As he dried himself, he heard a knock at the door. He opened it to see the desk clerk, holding a small silver tray.

‘Lady send up this card,’ said the man. ‘She like to see you. She wait down there.’

‘ Thank you.’

Bond took the business card and flipped it over.

‘Miss Scarlett Papava. Investment Manager. Diamond and Standard Bank. 14
bis
rue du Faubourg St Honore´’.

He swore once, coarsely, but more in disbelief than anger.

‘What I say to lady?’

Bond smiled. ‘You say to lady, Mr Bond can’t come downstairs because he has no trousers. But if she would like to come up here and bring a bottle of



cold champagne and two glasses with her, I would be pleased to entertain her.’
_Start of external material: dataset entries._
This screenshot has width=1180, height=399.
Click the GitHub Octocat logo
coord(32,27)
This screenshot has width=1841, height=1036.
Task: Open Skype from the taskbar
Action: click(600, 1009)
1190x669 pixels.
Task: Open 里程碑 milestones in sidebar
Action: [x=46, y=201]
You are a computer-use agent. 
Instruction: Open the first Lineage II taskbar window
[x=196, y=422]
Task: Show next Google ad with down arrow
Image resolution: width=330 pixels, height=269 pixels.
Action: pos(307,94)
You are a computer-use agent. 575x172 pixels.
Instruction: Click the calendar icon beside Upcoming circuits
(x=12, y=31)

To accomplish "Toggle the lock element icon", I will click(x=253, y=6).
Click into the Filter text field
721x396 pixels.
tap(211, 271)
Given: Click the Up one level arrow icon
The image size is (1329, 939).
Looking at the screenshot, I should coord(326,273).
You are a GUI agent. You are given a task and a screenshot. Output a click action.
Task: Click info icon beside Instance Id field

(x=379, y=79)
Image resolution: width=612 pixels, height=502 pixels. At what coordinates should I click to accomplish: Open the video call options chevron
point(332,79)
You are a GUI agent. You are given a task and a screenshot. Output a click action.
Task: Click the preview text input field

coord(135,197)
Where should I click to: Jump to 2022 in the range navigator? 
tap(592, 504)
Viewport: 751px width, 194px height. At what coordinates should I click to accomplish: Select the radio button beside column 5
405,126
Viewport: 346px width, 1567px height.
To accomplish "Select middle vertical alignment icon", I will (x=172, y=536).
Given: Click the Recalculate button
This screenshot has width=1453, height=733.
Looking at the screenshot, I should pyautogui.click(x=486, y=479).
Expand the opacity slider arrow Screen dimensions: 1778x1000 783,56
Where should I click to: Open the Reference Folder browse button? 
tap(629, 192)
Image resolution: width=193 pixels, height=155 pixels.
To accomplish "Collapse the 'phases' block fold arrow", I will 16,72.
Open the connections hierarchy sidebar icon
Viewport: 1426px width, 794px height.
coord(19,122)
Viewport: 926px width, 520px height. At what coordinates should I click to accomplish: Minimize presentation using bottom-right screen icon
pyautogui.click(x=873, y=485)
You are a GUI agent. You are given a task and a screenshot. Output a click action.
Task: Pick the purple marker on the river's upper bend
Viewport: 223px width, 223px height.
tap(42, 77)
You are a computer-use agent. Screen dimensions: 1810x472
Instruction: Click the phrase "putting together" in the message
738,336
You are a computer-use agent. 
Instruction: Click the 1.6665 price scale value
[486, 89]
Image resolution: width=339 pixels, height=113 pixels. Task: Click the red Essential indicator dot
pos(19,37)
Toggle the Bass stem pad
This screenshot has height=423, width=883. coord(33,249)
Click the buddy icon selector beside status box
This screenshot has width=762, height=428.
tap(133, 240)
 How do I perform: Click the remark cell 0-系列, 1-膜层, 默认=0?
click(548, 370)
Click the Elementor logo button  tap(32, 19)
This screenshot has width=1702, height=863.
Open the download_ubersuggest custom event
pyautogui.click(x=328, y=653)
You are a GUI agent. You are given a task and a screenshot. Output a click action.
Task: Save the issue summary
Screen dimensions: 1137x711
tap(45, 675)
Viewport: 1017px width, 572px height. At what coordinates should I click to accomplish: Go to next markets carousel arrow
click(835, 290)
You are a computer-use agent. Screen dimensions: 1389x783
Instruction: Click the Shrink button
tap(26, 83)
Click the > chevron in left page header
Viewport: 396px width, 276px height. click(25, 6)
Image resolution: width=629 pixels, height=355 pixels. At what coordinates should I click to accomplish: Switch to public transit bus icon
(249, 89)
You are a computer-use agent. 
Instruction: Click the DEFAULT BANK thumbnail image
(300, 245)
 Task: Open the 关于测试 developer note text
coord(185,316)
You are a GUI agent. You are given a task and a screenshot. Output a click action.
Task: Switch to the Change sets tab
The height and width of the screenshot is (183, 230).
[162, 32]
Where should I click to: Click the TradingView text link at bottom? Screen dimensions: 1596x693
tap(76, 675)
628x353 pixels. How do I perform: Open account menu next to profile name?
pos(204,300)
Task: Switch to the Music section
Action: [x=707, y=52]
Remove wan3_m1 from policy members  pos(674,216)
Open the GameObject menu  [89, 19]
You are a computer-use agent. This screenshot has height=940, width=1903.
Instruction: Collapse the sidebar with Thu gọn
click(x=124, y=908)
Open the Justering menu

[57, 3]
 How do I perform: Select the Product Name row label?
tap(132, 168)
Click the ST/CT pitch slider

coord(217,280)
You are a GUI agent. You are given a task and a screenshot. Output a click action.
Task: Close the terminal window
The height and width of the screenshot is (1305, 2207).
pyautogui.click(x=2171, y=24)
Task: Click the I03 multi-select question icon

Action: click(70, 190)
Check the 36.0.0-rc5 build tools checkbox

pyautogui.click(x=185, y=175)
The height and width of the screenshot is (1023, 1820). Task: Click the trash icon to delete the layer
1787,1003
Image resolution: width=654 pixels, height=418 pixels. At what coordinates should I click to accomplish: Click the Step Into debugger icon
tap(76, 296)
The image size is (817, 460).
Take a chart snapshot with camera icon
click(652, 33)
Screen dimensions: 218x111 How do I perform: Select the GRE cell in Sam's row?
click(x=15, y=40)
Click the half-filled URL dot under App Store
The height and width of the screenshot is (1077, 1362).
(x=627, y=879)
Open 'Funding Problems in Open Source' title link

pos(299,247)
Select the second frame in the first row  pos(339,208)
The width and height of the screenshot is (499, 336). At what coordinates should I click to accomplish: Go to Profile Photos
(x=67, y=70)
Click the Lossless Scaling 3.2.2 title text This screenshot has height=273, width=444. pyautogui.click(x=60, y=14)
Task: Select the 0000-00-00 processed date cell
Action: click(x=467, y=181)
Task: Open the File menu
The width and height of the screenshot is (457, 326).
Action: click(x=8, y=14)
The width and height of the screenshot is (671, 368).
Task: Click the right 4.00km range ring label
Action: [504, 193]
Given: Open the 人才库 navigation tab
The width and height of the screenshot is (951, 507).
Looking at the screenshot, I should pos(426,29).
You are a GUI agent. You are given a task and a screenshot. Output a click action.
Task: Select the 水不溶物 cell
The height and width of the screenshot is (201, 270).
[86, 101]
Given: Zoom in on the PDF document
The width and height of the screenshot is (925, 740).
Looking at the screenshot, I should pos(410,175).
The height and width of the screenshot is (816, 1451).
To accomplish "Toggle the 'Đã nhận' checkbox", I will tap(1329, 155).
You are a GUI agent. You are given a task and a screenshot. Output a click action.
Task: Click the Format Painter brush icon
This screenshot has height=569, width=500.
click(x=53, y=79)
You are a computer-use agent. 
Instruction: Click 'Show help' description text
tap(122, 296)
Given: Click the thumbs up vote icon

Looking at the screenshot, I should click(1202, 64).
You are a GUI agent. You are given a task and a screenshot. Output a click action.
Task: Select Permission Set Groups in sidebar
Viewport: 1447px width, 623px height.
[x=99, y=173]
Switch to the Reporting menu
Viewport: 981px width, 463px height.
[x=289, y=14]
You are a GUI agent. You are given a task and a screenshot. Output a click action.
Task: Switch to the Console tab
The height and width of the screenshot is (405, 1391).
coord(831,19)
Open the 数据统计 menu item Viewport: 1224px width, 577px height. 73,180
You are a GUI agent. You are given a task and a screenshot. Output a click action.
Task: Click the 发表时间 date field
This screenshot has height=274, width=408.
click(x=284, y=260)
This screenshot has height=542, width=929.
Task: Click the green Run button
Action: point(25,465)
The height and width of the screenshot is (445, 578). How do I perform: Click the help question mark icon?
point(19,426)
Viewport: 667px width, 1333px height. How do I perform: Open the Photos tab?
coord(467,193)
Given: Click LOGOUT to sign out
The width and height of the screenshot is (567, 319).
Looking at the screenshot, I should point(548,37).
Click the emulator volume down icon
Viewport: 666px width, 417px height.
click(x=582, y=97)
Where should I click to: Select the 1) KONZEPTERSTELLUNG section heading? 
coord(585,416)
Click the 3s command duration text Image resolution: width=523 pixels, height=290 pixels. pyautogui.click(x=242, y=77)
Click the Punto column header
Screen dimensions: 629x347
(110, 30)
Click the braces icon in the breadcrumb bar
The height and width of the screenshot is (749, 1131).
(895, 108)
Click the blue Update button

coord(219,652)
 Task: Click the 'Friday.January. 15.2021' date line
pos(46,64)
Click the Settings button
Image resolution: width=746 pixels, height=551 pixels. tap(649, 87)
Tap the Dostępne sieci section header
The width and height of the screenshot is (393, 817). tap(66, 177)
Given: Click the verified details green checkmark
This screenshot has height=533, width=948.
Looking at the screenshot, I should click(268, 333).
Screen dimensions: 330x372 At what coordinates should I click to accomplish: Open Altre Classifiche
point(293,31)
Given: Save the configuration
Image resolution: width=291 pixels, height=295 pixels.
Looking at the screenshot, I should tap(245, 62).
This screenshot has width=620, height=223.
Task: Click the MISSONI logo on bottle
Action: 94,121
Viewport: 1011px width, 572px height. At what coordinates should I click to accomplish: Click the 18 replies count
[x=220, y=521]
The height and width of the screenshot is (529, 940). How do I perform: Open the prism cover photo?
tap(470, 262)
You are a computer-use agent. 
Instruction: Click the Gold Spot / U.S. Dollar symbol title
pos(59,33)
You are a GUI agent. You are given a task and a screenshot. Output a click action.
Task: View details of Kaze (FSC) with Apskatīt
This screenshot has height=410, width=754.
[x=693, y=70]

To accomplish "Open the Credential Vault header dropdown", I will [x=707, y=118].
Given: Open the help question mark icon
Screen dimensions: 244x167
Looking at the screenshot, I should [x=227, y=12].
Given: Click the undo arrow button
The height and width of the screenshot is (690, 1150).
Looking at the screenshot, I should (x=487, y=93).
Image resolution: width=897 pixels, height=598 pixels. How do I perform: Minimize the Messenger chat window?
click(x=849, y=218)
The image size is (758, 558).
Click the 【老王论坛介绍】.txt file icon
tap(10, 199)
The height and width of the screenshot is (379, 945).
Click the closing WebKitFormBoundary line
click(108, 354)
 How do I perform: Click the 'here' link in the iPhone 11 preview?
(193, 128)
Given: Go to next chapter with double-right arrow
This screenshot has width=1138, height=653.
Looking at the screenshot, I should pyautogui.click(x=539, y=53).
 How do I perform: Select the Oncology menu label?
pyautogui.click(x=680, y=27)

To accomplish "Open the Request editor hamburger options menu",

As the puzzled clerk disappeared, Bond let out a low, incredulous laugh. It was one thing for Scarlett to have found him and attempted to commission him in Rome and Paris, but to turn up when he was in the thick of things . . . It was almost as though she had no trust in his abilities. Presumably she had been contacted by Poppy on the telephone from Tehran, and Poppy had given her the name of Jalal’s Five Star. But even so . . .

There was a knock at the door. Bond checked himself in the bathroom mirror. The comma of black hair, dampened by the shower, hung over his forehead. The scar on his cheek was less distinct than usual, thanks to the tanning effect of the Persian sun. His eyes were bloodshot from the salt water but retained, despite the spidery red traces, their cold, slightly cruel, sense of purpose.

Bond shrugged. There was nothing he could do to make himself more presentable for Miss Scarlett Papava, so he went to open the door.

‘James! My God, are you all right?’

‘Yes, thank you, Scarlett. Bloodied but unbowed. And extremely surprised to see you.’

‘Surprised,’ said Scarlett, entering the room with a



tray on which stood a bottle of champagne and two glasses. ‘I can understand that. But not pleased as well? Not even just the smallest bit pleased?’

‘A scintilla,’ Bond conceded.

‘I’ve come almost direct from Paris.’

‘So I see,’ said Bond.

Scarlett wore a charcoal-grey business suit and a white blouse.

She followed Bond’s amused gaze. ‘Yes. I . . . I haven’t had time to buy proper clothes yet. Thank heavens it’s a bit cooler here than it is in Tehran. I shall have to go shopping tomorrow.’

‘Wait and see what Hamid brings me first. You might not like the local fashion.’